WORK TO COMPLETE
Transcribe only the lines in the data below falling between the line with "Men (162, 32)" and the line with "Passaram 14 anos: é", including those two lines, and leave out any picture.

EXERCISE MATERIAL
((

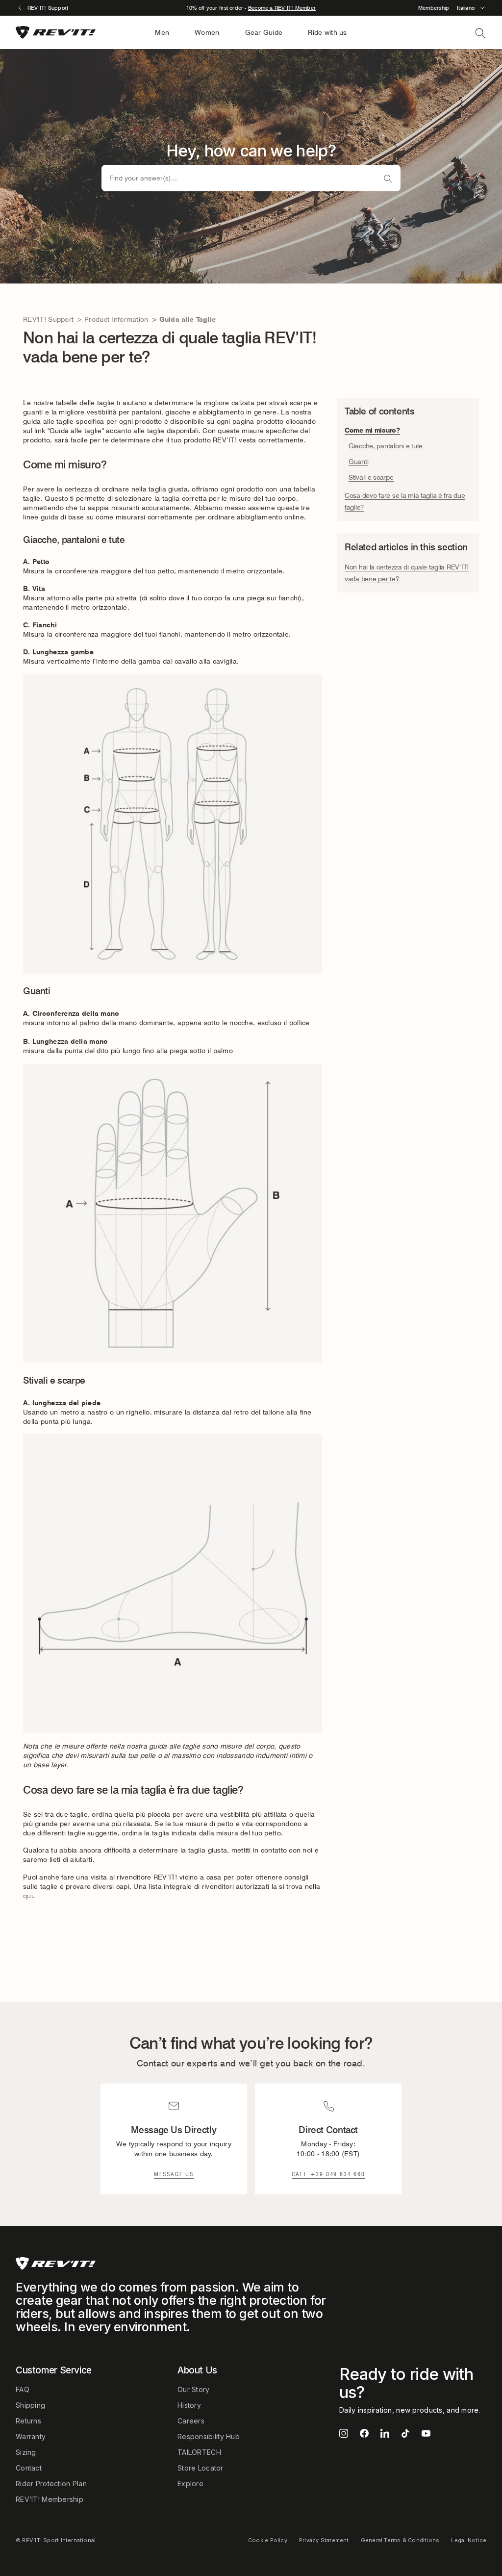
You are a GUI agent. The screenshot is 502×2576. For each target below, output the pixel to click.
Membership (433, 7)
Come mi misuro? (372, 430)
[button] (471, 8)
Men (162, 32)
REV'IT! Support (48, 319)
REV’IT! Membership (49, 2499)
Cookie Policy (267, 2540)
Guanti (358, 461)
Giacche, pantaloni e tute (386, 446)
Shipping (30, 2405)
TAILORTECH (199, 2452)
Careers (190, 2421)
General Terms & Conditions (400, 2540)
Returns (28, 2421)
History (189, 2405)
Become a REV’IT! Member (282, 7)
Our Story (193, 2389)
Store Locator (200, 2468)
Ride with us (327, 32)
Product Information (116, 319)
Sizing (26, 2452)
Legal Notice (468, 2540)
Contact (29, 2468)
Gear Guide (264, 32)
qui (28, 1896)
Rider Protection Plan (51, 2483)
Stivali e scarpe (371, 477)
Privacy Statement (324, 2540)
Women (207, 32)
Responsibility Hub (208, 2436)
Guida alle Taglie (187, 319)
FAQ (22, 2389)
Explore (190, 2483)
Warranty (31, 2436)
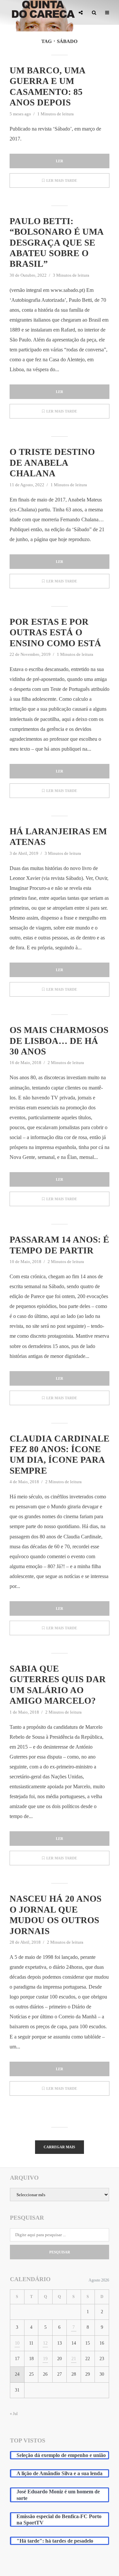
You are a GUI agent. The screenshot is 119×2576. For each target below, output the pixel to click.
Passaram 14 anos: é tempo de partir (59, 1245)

))
((

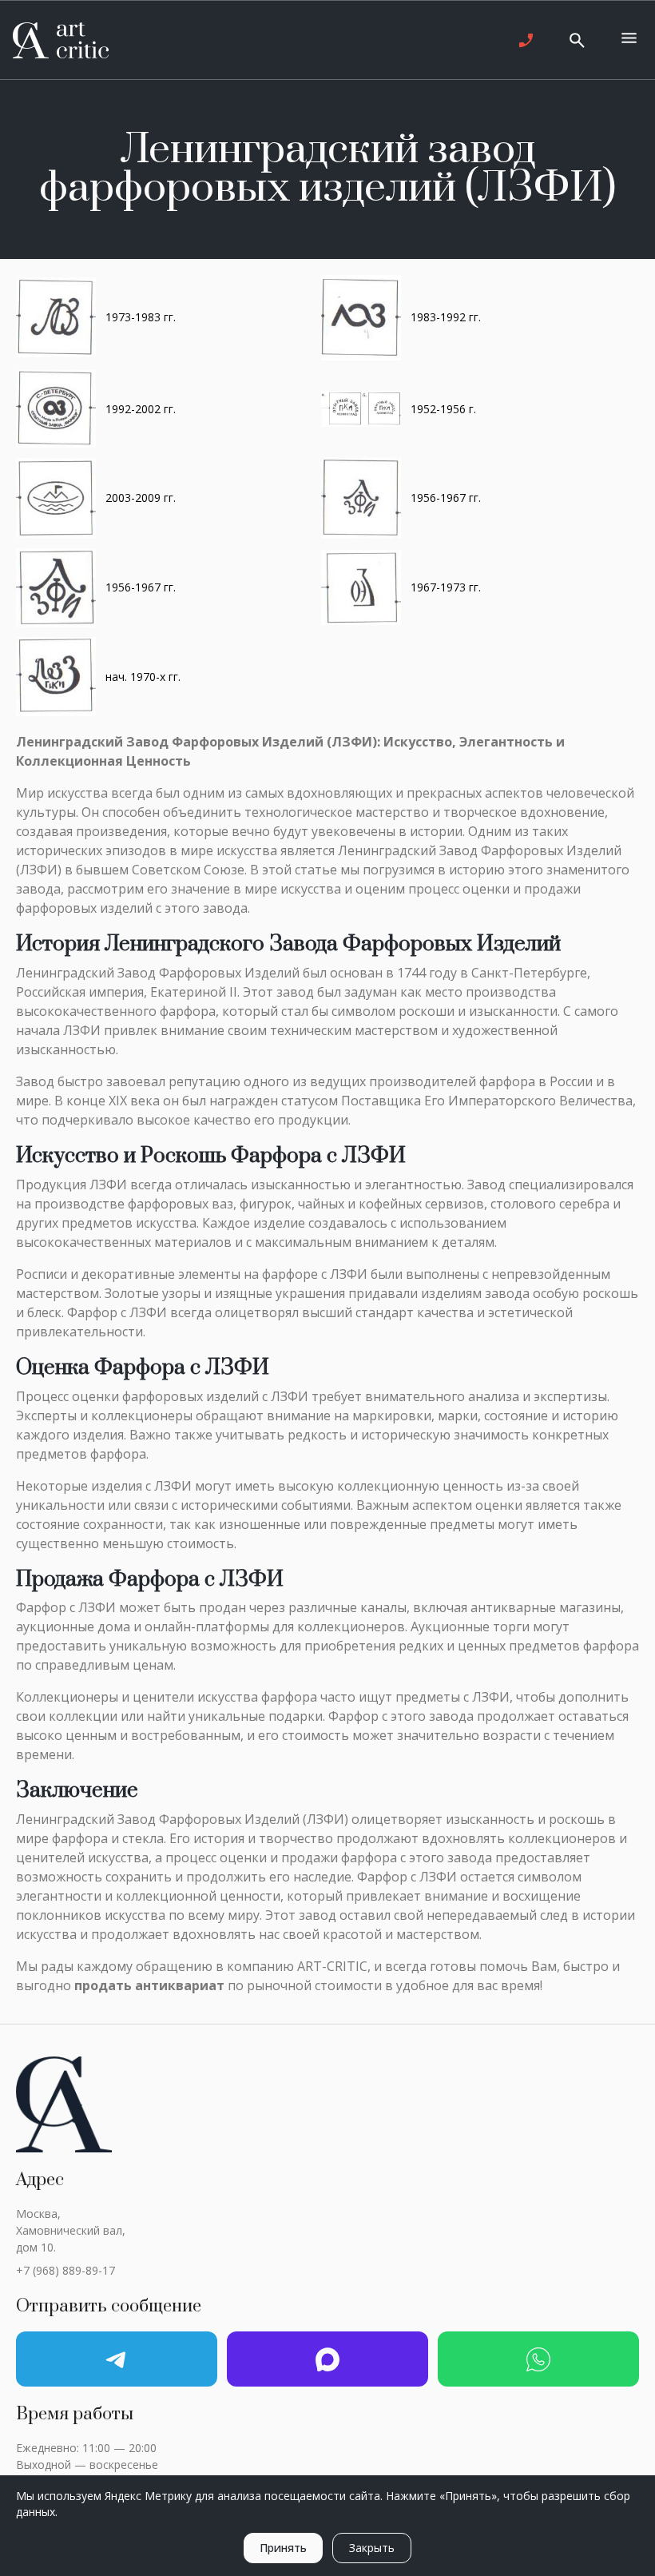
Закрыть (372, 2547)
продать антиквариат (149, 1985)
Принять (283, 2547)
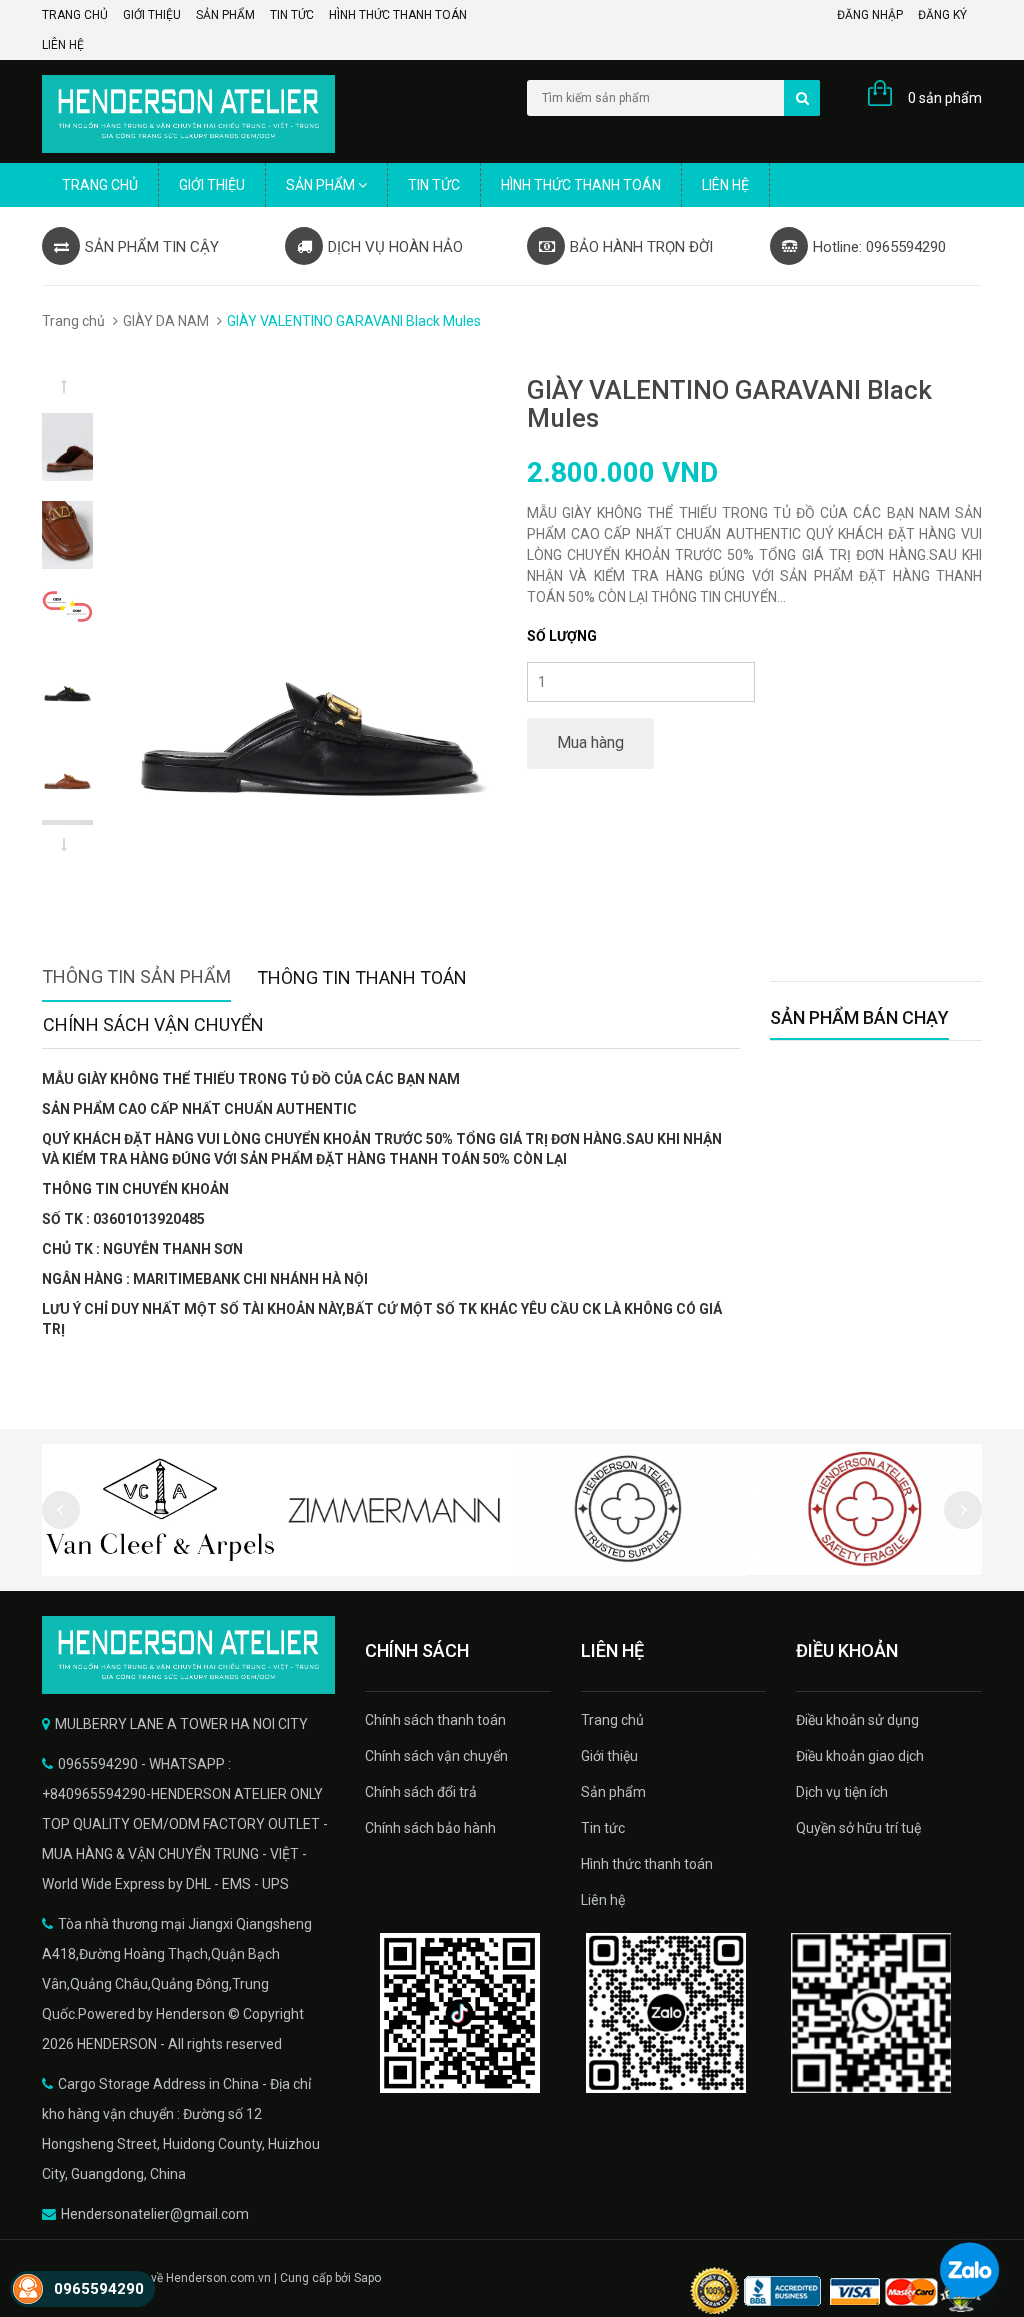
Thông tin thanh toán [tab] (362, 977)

))
((

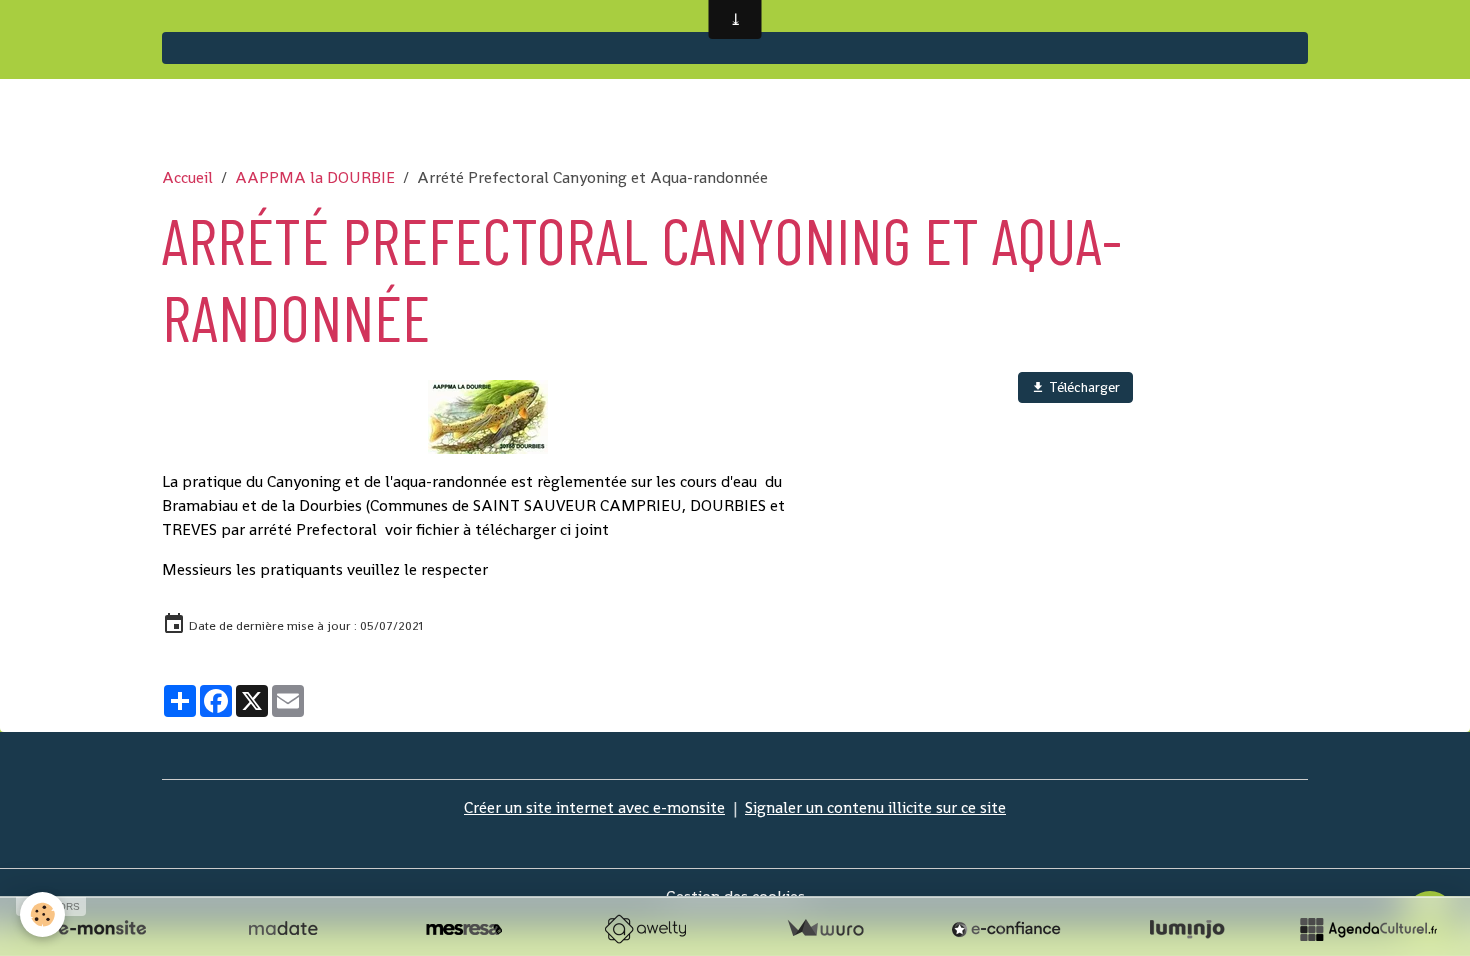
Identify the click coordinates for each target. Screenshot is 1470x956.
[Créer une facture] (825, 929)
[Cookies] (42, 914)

))

TASK RESPONSE
Men (162, 32)
REV'IT! Support (48, 319)
REV’IT! Membership (49, 2499)
Cookie Policy (267, 2540)
Guanti (358, 461)
Giacche, pantaloni e tute (386, 446)
Shipping (30, 2405)
TAILORTECH (199, 2452)
Careers (190, 2421)
General Terms & Conditions (400, 2540)
Returns (28, 2421)
History (189, 2405)
Become a REV’IT! Member (282, 7)
Our Story (193, 2389)
Store Locator (200, 2468)
Ride with us (327, 32)
Product Information (116, 319)
Sizing (26, 2452)
Legal Notice (468, 2540)
Contact (29, 2468)
Gear Guide (264, 32)
qui (28, 1896)
Rider Protection Plan (51, 2483)
Stivali e scarpe (371, 477)
Privacy Statement (324, 2540)
Women (207, 32)
Responsibility Hub (208, 2436)
Guida alle Taglie (187, 319)
FAQ (22, 2389)
Explore (190, 2483)
Warranty (31, 2436)
You are a GUI agent. The screenshot is 119×2576. For each target below, output the pixel to click.
Passaram 14 anos: é tempo de partir (59, 1245)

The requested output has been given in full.